Netflix domina la conversación del TIFF

La plataforma estrenó dos películas en el prestigioso festival de cine.

Por Orlando Maldonado, especial para Metro

TORONTO – Netflix dominó el diálogo en el segundo día del Festival Internacional de Cine de Toronto con el debut de dos de sus películas más anticipadas del otoño.

The Guilty, la nueva película del director Antoine Fuqua (Training Day, The Equalizer) promete ser un éxito para la principal plataforma de “streaming” y para sus suscriptores amantes del suspenso que te invita a comerte las uñas.

En la película, Jake Gyllenhaal interpreta a un operador de llamadas del 911 que intenta ayudar a una mujer que ha sido secuestrada. Pero hay mucho más sucediendo de lo que se puede apreciar en la superficie, tanto para la víctima al otro lado de la llamada como para el protagonista, un policía de Los Ángeles que ha sido asignado temporalmente a llamadas de emergencia mientras se esclarece un incidente en el que estuvo involucrado.

Solo en la mayoría de sus escenas, Gyllenhaal hace un excelente trabajo vendiendo la angustia provocada por lo que no puede controlar. Sus impulsos lo llevan a tomar una serie de decisiones que no solo ponen a cuestionar a la audiencia, sino también a aquellos que lo rodean. El guion nos permite asumir que fueron esos mismos impulsos los que lo colocaron en su situación actual.

Netflix también trajo al festival The Power of the Dog, la nueva propuesta de la directora Jane Campion (The Piano), una hermosa reflexión sobre la masculinidad encabezada por Benedict Cumberbatch en una de las mejores actuaciones de su carrera. Kirsten Dunst también deja una marca en este meticuloso western, pero es Kodi Smit-McPhee la verdadera estrella de la película junto a la banda sonora de Jonny Greenwood.

En su debut norteamericano, la cinta Last Night in Soho del director Edgar Wright electrizó el teatro Roy Thomson Hall y transportó a su público a la década de los sesenta. La película, protagonizada por Thomasin McKenzie, Anya Taylor-Joy y Matt Smith, es la antítesis de “Once Upon a Time… in Hollywood”, en que invita a tener cuidado con cómo fantaseamos con el pasado. La nostalgia puede ser mortal, nos dice el director inglés en este, otro acierto más en su destacada filmografía.

McKenzie, que recientemente sorprendió en Old, cae perfecta en el rol de una aspirante a diseñadora de modas del campo, pues requiere que la audiencia observe inicialmente a través de un lente de inocencia. Su contraparte, a cargo de Taylor-Joy, es enigmática y cautivante como siempre. Sus secuencias juntas no solo requieren de una impresionante sincronización y actuación física de ambas, sino también una impecable e ingeniosa dirección de Wright, quien favorece el truco técnico por encima del corte o el efecto visual.
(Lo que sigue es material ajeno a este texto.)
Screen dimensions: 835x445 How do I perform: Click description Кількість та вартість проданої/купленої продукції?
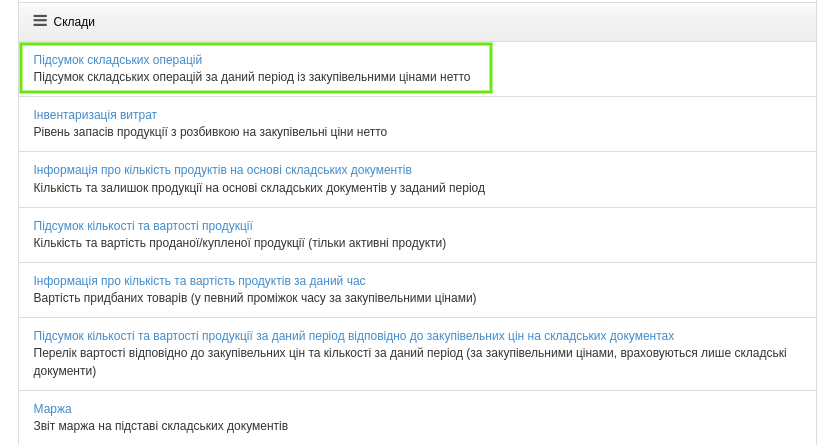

Por último, la categoría de cine de medianoche del festival finalmente abrió con Titane, ganadora de la Palma de Oro en la pasada edición del Festival de Cannes. Esta es, sin duda, una de las películas más desagradables que se haya presentado en el festival. También es una de las más dulces. De alguna manera, la directora Julia Dicournau logra ese balance con su segunda película después del horror corporal de “Raw”. La cinta francesa oscila entre lo aterrador y lo sensible hasta el clímax (literalmente), pero nunca se pierde. Ducournau es una directora en total control de su pesadilla.

El Festival Internacional de Cine de Toronto continúa el fin de semana con el estreno de títulos como Dune, Belfast y The Eyes of Tammy Faye, entre otros.